When I’m showered I go downstairs and J is on the couch and we put on an episode of Severance, the Apple TV show about a group of people who, when they go to work, cannot remember their real lives, and vice versa. Their work lives and their so-called real lives are severed: They are in effect two different people. I thought that the series would be more of an exploration of — I don’t know, work life balance? I thought it would be character driven — I thought there would be serious philosophical themes about work and its proper place in our lives. Instead it is becoming different. Strange cults, organizations that do questionable things. Plot-driven. It feels a little like Stranger Things where there is an Upside Down world that is mysterious and beckons with intrigue. Except instead of the Upside Down world it’s a nefarious corporation’s office headquarters and the intrigue is designed to come from wondering what the fuck management there is actually up to. The show is good and slickly produced but also fails to consistently grab me. I disengage from the television periodically as I sit on the couch with my phone on the arm and J next to me and I think about the next steps in the basement project and whether or not I am going to install heat pumps in the house and I wonder when did I get so boring, and then I realized my wondering about my boringness is also boring and cliched. Dozens of Geico commercials now exist on this subject, getting older, becoming your parents. I have no original thoughts. We are all the same. Somehow these commercials have invalidated my own feelings, transformed them into trivial banalities, and I suddenly think that it’s inappropriate somehow to have feelings at all. Feelings are reserved for television characters, actors in commercials, celebrities.
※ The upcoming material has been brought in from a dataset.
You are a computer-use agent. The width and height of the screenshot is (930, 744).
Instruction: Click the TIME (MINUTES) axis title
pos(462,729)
After Severance I give J a shot in her ass, some cocktail of hormones prescribed by the IVF clinic. I do this every other day now and it will continue for another two months. They make her breath smell weird, spicy and unpleasant somehow, and I have to sleep facing away from her so it doesn’t bother me. I wonder if she is aware of this. I wonder if she thinks I am intentionally ignoring her. I usually like to press myself all over her, as tightly as I can, until I am half asleep but I can’t on the nights she takes these drugs. The last shot I gave her hit the main nerve in her glut by accident. She felt numb down the leg for the night and didn’t sleep well and the feeling didn’t go away until last night. She blamed me, I blamed myself.
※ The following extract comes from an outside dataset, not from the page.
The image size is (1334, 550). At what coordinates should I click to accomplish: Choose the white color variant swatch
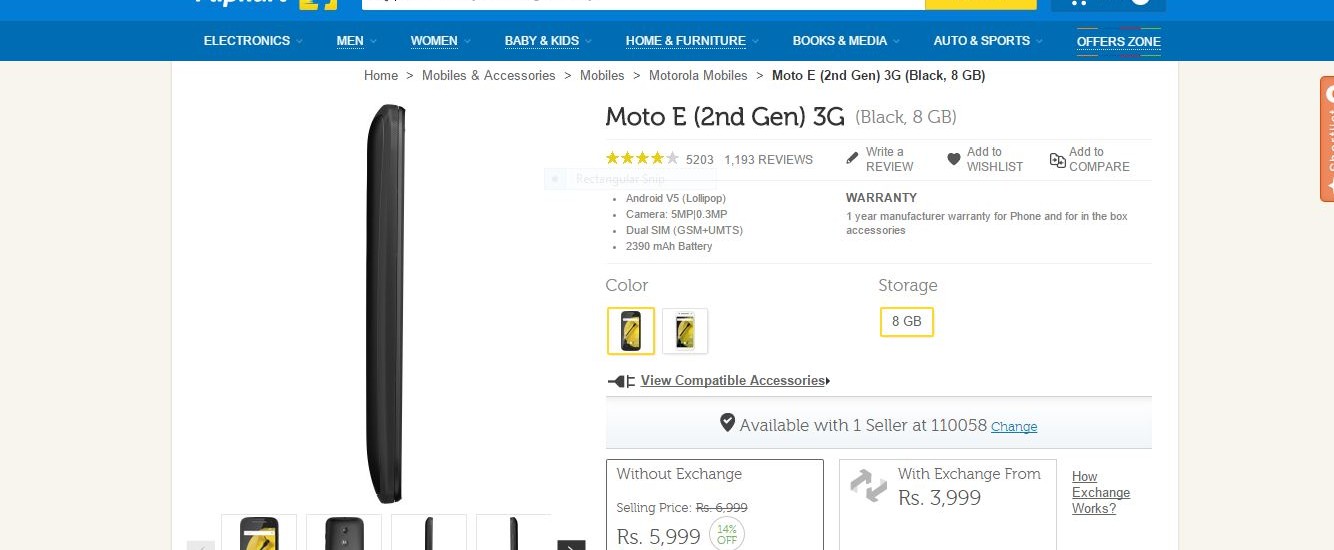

I slept like trash despite falling asleep exhausted. Probably I woke up because of the wine. It’s well understood that alcohol messes with sleep quality. In the middle of the night, wide awake, I listen to J breathe and think about, in no particular order, the baby growing inside of her, drywall taping the ceiling in the basement, the meetings I have at work the next day, my sick mother, punching Elon Musk in the face, and manifesting lots and lots of cuteness. I think about how not once has cuteness been a motivating factor for me in the whole “let’s have a baby” project. I think about how different this person next to me is and feel a sense of astonishment that we are as happy as we are together.